A threshold bias voltage is required to induce bridge rupture.

Substrate effects are crucial for synapse dynamics in nanocluster networks.

Abstract

Atomic cluster-based networks represent a promising architecture for the realization of neuromorphic computing systems, which may overcome some of the limitations of the current computing paradigm. The formation and breakage of synapses between the clusters are of utmost importance for the functioning of these computing systems. This paper reports the results of molecular dynamics simulations of synapse (bridge) formation at elevated temperatures and thermal breaking processes between 2.8 nanometer-sized Au$_{1415}$ clusters deposited on a carbon substrate, a model system.
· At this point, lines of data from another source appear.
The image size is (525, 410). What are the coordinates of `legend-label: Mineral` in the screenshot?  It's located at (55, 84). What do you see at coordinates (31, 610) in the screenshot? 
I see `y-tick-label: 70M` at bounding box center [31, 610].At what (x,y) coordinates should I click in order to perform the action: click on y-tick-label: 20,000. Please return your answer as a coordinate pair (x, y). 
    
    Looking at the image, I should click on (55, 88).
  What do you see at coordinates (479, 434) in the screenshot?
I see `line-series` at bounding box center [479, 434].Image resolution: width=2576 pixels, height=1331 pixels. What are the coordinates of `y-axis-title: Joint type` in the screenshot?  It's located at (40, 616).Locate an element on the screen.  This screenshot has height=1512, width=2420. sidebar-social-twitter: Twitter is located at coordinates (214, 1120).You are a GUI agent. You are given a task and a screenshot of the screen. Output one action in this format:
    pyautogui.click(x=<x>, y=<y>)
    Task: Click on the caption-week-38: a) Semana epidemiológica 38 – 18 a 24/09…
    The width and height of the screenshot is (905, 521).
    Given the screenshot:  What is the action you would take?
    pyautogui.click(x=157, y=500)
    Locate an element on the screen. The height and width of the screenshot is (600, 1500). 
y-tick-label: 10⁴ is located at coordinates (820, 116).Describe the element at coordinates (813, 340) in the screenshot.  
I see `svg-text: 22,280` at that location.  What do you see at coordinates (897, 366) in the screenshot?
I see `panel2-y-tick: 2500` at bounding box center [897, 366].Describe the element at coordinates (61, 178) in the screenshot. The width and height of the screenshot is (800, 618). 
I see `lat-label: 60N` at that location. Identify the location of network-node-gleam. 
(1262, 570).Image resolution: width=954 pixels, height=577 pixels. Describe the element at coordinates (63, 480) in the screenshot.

Crucially, we find that the bridge formation process is driven by the diffusion of gold atoms along the substrate, however small the gap between the clusters themselves. The complementary simulations of the bridge-breaking process reveal the existence of a threshold bias voltage to activate bridge rupture via Joule heating. These results provide an atomistic-level understanding of the fundamental dynamical processes occurring in neuromorphic cluster arrays.